Stored data:
- - -

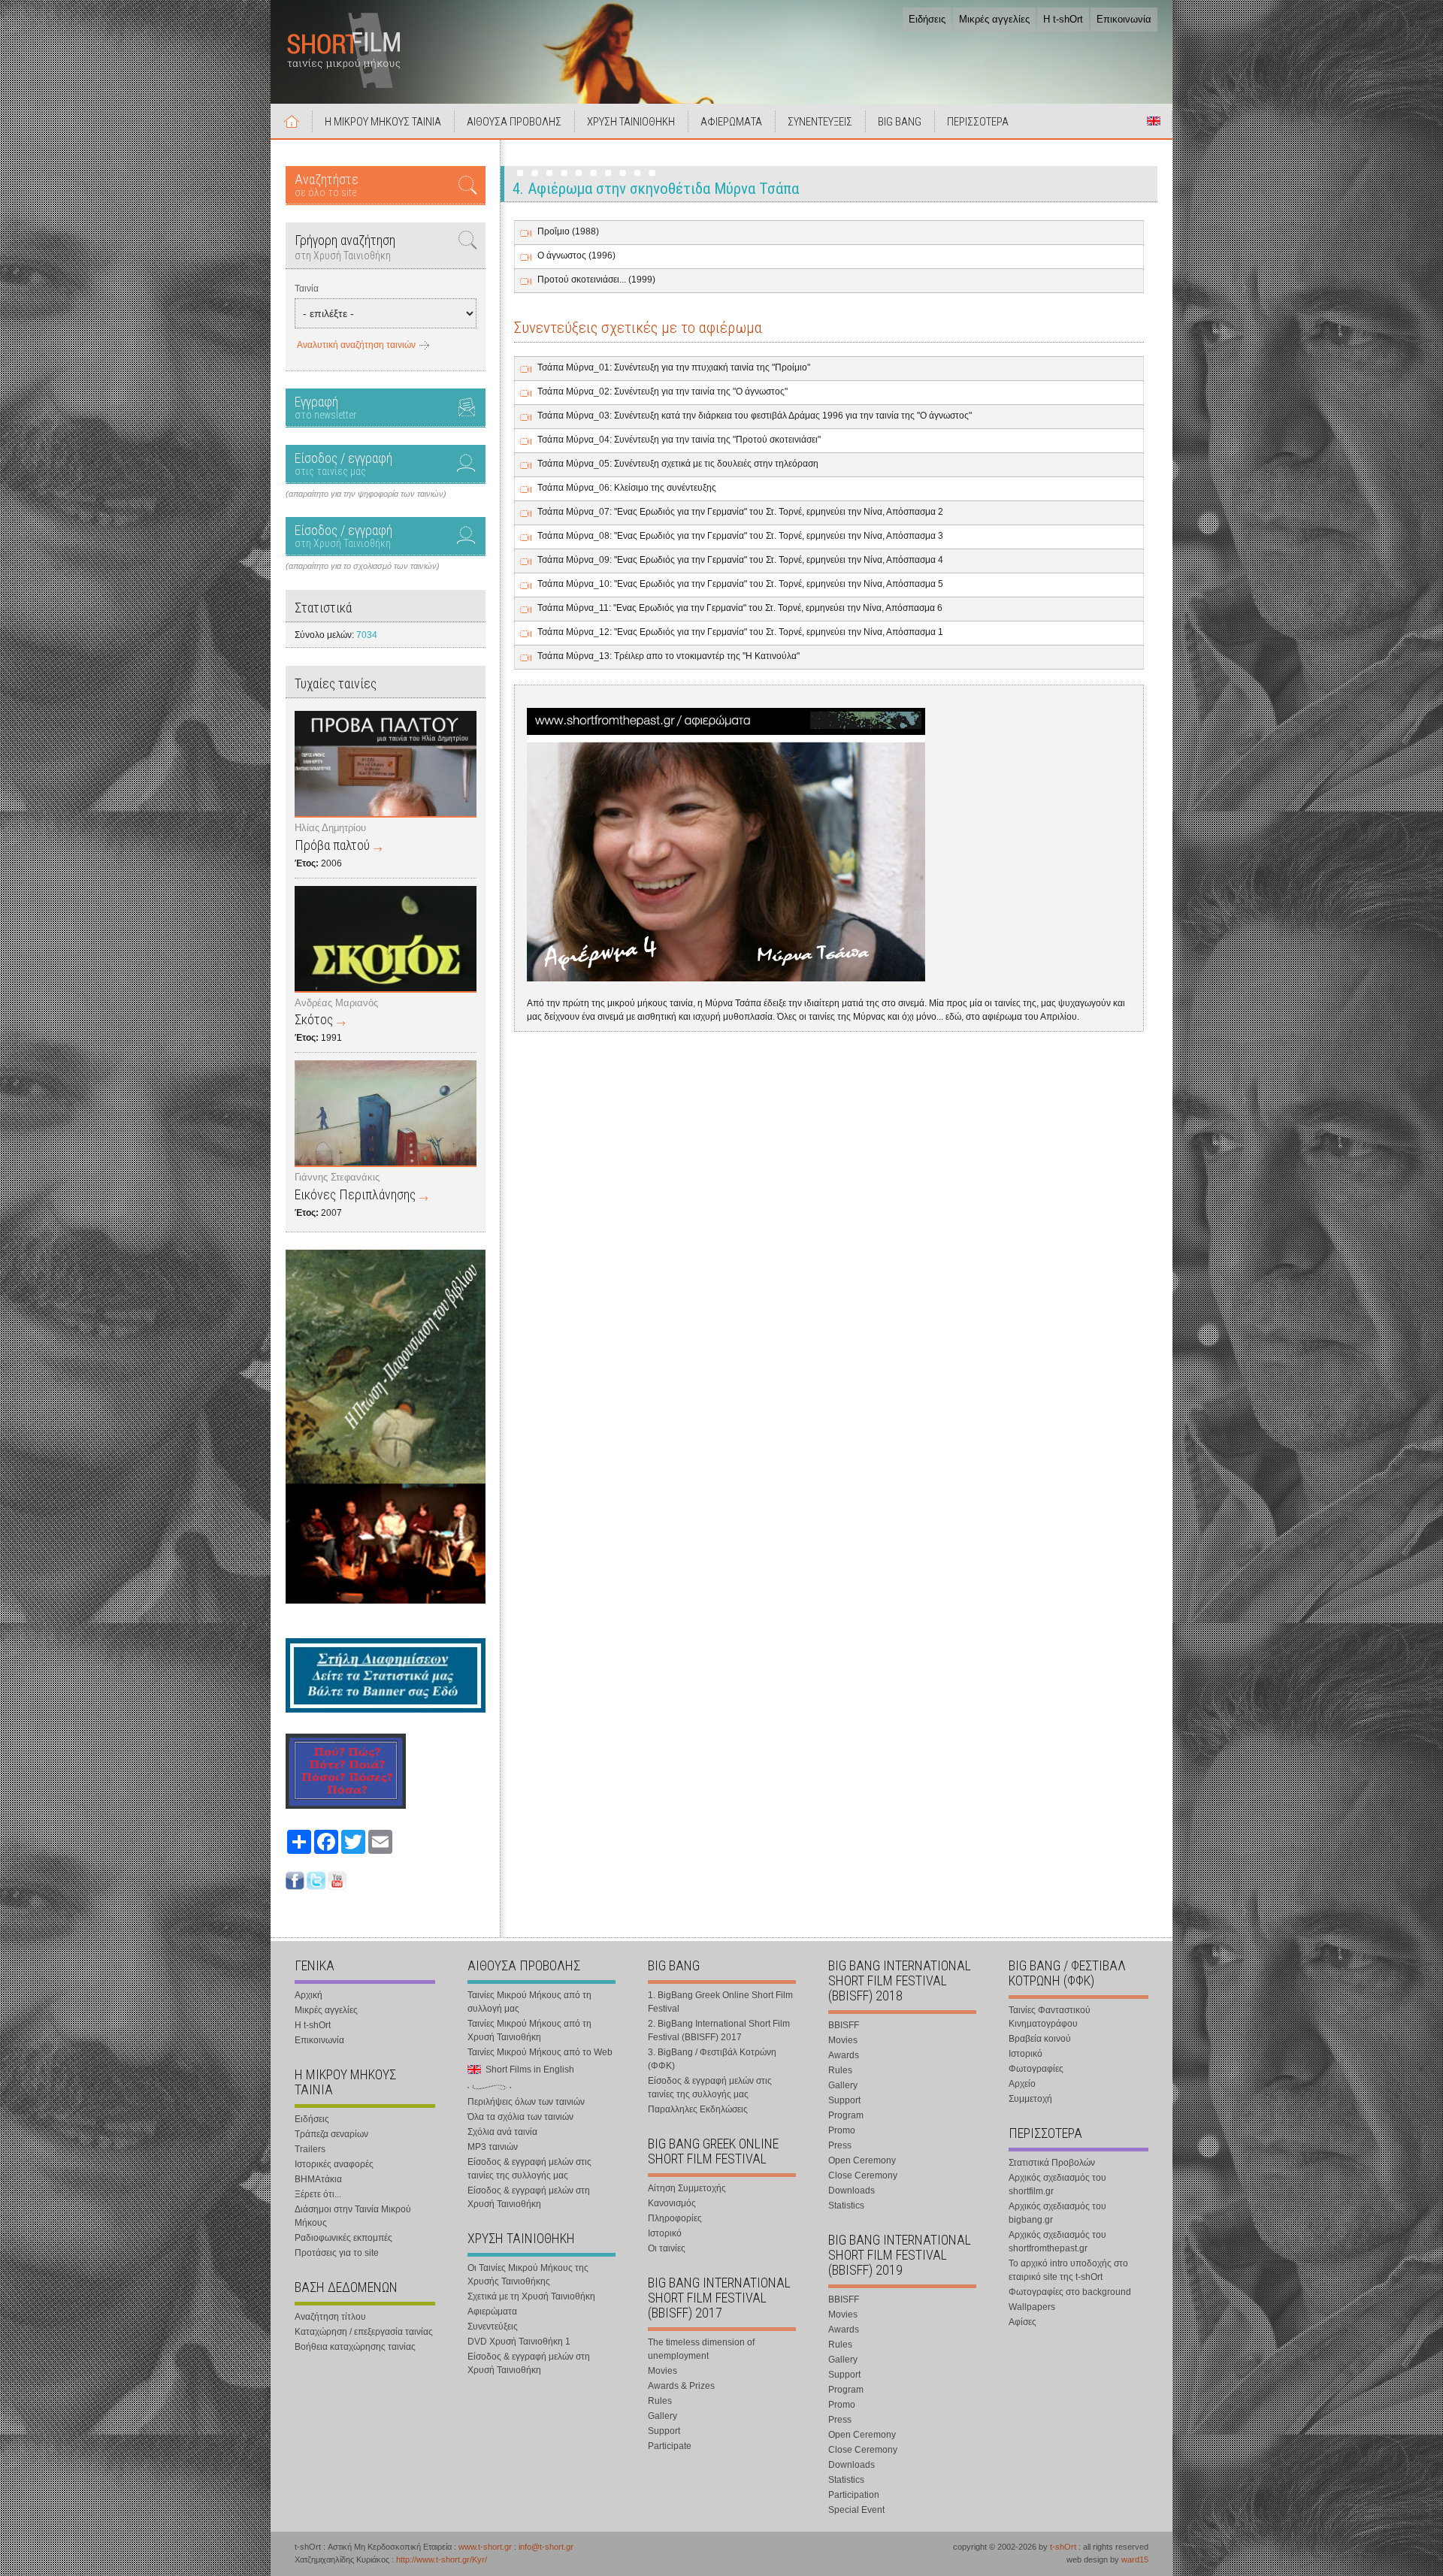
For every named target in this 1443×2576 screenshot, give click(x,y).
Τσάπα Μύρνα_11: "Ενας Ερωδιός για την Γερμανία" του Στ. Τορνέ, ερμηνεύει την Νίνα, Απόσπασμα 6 (739, 608)
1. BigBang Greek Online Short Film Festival (720, 2002)
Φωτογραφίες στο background (1070, 2292)
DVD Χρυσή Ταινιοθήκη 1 (518, 2341)
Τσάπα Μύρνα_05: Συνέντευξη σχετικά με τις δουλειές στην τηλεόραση (677, 463)
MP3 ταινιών (492, 2147)
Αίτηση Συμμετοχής (687, 2188)
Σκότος (314, 1019)
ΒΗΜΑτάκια (318, 2179)
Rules (660, 2401)
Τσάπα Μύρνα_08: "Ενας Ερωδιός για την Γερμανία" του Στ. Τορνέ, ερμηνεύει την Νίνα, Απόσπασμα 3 (740, 536)
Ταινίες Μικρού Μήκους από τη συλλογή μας (529, 2002)
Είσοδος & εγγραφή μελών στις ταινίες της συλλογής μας (529, 2169)
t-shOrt (1063, 2546)
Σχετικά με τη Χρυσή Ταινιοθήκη (531, 2296)
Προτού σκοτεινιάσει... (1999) (596, 279)
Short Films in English (1153, 121)
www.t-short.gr (485, 2546)
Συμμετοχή (1030, 2099)
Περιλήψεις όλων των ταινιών (526, 2102)
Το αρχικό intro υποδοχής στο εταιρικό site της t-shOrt (1068, 2270)
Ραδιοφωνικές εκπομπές (343, 2238)
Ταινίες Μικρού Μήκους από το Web (540, 2052)
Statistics (846, 2205)
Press (840, 2145)
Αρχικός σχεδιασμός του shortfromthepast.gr (1057, 2242)
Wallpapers (1032, 2307)
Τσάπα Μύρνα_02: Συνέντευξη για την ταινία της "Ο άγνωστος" (662, 391)
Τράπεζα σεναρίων (331, 2134)
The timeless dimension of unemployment (701, 2349)
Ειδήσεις (927, 19)
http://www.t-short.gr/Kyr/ (441, 2559)
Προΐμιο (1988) (568, 231)
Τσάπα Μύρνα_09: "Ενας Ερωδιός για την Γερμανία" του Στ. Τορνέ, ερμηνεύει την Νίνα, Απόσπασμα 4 (740, 560)
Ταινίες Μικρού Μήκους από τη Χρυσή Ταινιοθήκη (529, 2030)
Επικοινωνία (1124, 19)
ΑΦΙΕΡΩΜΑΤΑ (731, 121)
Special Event (856, 2510)
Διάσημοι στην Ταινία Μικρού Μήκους (353, 2216)
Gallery (662, 2416)
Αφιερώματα (492, 2311)
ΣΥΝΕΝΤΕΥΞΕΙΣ (820, 121)
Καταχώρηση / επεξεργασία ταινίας (364, 2332)
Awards (843, 2055)
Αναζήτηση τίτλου (330, 2316)
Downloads (851, 2190)
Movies (662, 2371)
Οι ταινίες (666, 2248)
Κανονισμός (672, 2203)
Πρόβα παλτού (332, 845)
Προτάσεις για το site (337, 2253)
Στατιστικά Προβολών (1052, 2162)
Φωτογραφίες (1036, 2069)
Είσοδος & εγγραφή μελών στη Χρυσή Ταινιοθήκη (528, 2197)
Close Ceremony (862, 2175)
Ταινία (307, 288)
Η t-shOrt (1063, 19)
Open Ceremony (862, 2160)
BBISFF (843, 2025)
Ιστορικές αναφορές (334, 2164)
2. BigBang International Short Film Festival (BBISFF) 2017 (719, 2030)
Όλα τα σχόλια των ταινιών (520, 2117)
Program (846, 2115)
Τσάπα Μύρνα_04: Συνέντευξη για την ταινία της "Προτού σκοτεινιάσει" (679, 439)
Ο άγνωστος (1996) (576, 255)
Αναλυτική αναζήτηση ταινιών (356, 345)
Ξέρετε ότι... (318, 2194)
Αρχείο (1022, 2084)
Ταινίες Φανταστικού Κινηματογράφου (1050, 2017)
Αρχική (292, 121)
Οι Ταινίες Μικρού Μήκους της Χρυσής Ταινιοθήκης (527, 2275)
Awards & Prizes (681, 2386)
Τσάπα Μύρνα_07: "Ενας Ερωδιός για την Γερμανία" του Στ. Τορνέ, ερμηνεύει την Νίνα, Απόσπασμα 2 (740, 511)
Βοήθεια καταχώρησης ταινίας (355, 2347)
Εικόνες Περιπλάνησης (355, 1194)
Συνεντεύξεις (492, 2326)
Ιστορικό (665, 2233)
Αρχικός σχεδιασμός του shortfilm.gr (1057, 2184)
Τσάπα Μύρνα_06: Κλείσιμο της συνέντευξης (626, 487)
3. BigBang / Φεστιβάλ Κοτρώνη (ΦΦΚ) (712, 2059)
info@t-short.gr (546, 2546)
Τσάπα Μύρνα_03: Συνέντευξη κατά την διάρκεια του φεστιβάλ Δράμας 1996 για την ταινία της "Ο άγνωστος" (754, 415)
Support (664, 2431)
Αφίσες (1022, 2322)
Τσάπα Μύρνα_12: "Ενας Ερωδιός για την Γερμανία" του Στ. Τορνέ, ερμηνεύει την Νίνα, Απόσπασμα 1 (740, 632)
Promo (841, 2130)
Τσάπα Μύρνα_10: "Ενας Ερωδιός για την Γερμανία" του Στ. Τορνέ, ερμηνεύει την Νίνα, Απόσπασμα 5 (740, 584)
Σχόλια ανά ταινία (502, 2132)
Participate (669, 2446)
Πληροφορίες (675, 2218)
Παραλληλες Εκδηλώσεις (698, 2109)
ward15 (1134, 2559)
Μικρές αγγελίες (994, 19)
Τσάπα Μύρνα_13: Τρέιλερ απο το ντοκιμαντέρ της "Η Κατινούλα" (668, 656)
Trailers (310, 2149)
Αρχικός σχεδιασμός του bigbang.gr (1057, 2213)
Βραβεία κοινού (1040, 2038)
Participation (853, 2495)
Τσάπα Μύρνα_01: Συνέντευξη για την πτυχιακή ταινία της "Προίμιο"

- - -

* [Assignment]: Please, from the entries above, set down exactly the lines from the one containing "Εικόνες Περιπλάνησης (355, 1194)" through the one containing "info@t-short.gr (546, 2546)", and only those.

* [Finished exercise]:
Εικόνες Περιπλάνησης (355, 1194)
Συνεντεύξεις (492, 2326)
Ιστορικό (665, 2233)
Αρχικός σχεδιασμός του shortfilm.gr (1057, 2184)
Τσάπα Μύρνα_06: Κλείσιμο της συνέντευξης (626, 487)
3. BigBang / Φεστιβάλ Κοτρώνη (ΦΦΚ) (712, 2059)
info@t-short.gr (546, 2546)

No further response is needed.